### RECORDS FOR THE TASK
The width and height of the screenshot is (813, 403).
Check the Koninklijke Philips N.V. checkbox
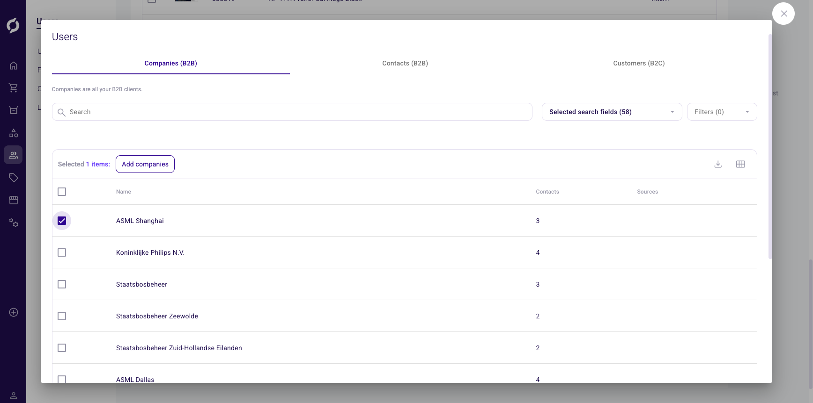pos(62,252)
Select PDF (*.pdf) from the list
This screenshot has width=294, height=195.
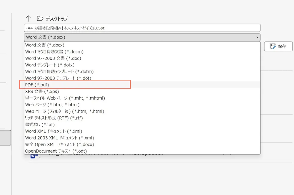[x=37, y=85]
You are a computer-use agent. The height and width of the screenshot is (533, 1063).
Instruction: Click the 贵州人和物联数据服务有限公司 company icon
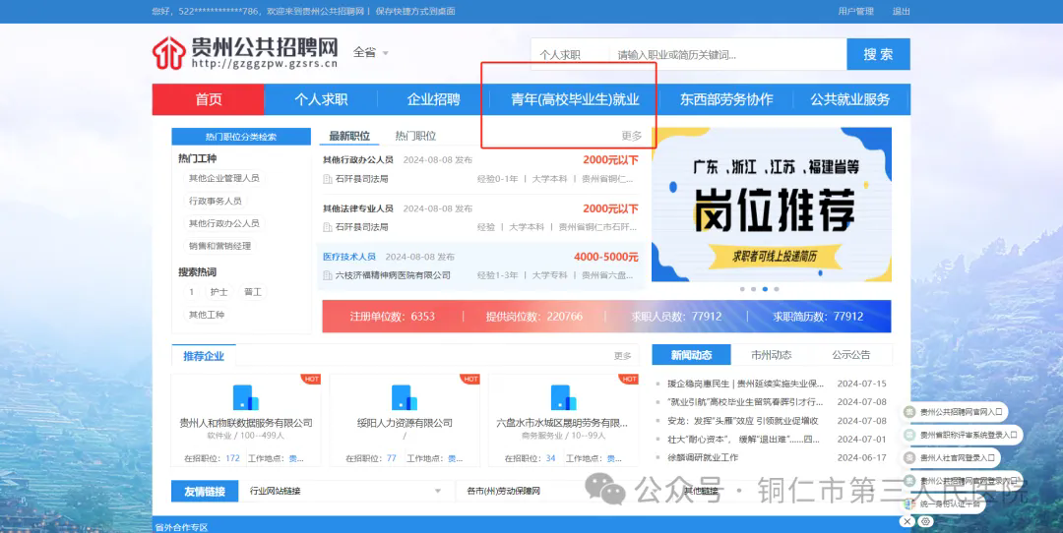click(x=245, y=397)
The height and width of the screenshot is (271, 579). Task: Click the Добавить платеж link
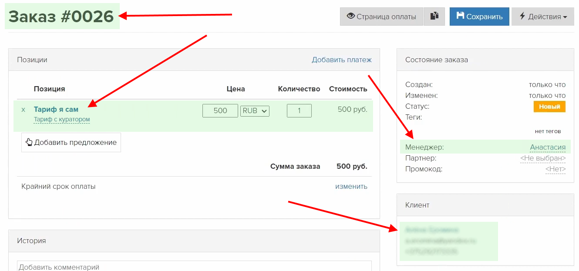(x=341, y=60)
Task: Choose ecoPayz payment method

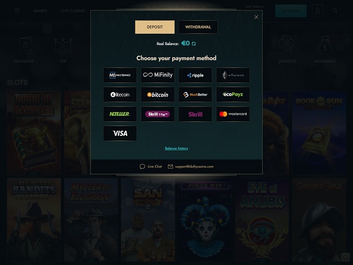Action: [233, 94]
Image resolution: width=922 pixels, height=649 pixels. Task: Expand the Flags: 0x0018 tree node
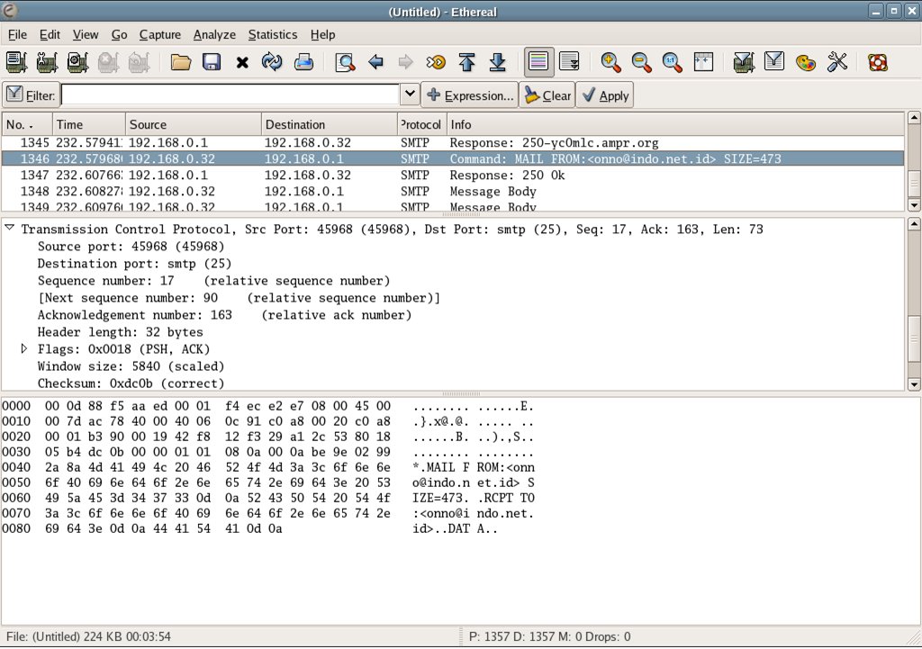[25, 349]
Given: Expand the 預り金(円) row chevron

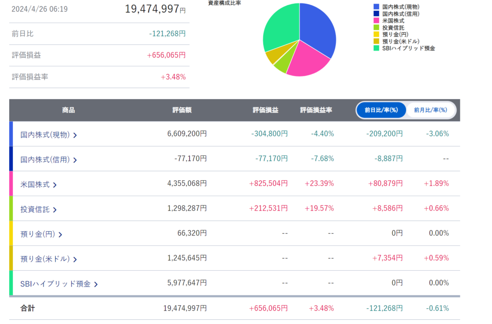Looking at the screenshot, I should (x=60, y=235).
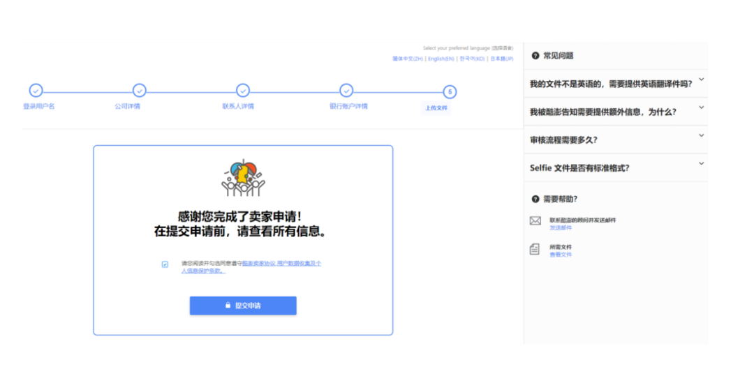
Task: Click the step 5 circle indicator
Action: tap(450, 91)
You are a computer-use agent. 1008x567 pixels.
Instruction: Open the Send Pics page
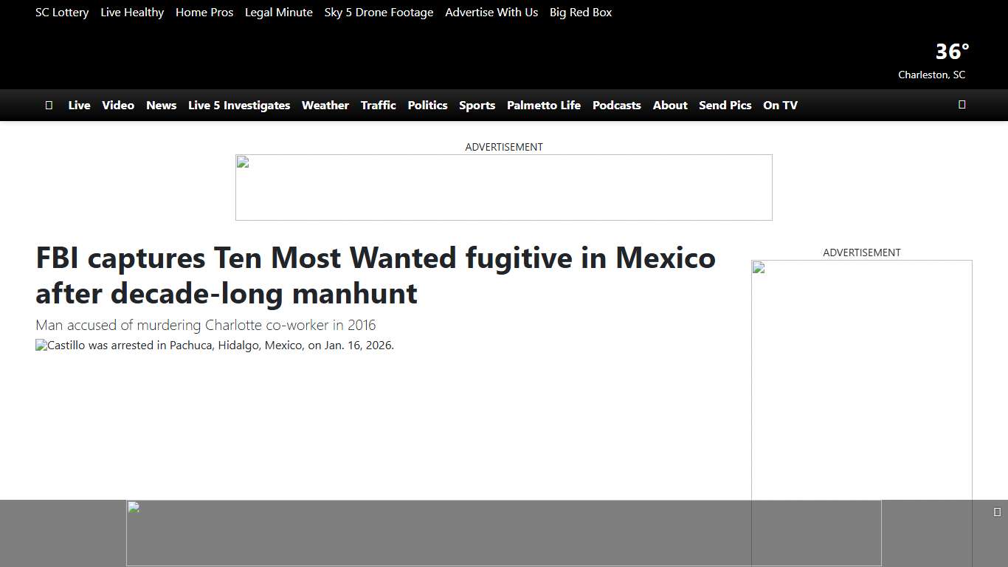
######
YOUR TASK =>
Copy verbatim the span that opens at the line with "Image resolution: width=922" and closes at the final line of the listing. Do not carry over any pictures.

RESULT =>
Image resolution: width=922 pixels, height=649 pixels. Task: Expand the Flags: 0x0018 tree node
[25, 349]
Given: Expand the 預り金(円) row chevron

Looking at the screenshot, I should (x=60, y=235).
Task: Click the step 5 circle indicator
Action: tap(450, 91)
You are a computer-use agent. 1008x567 pixels.
Instruction: Open the Send Pics page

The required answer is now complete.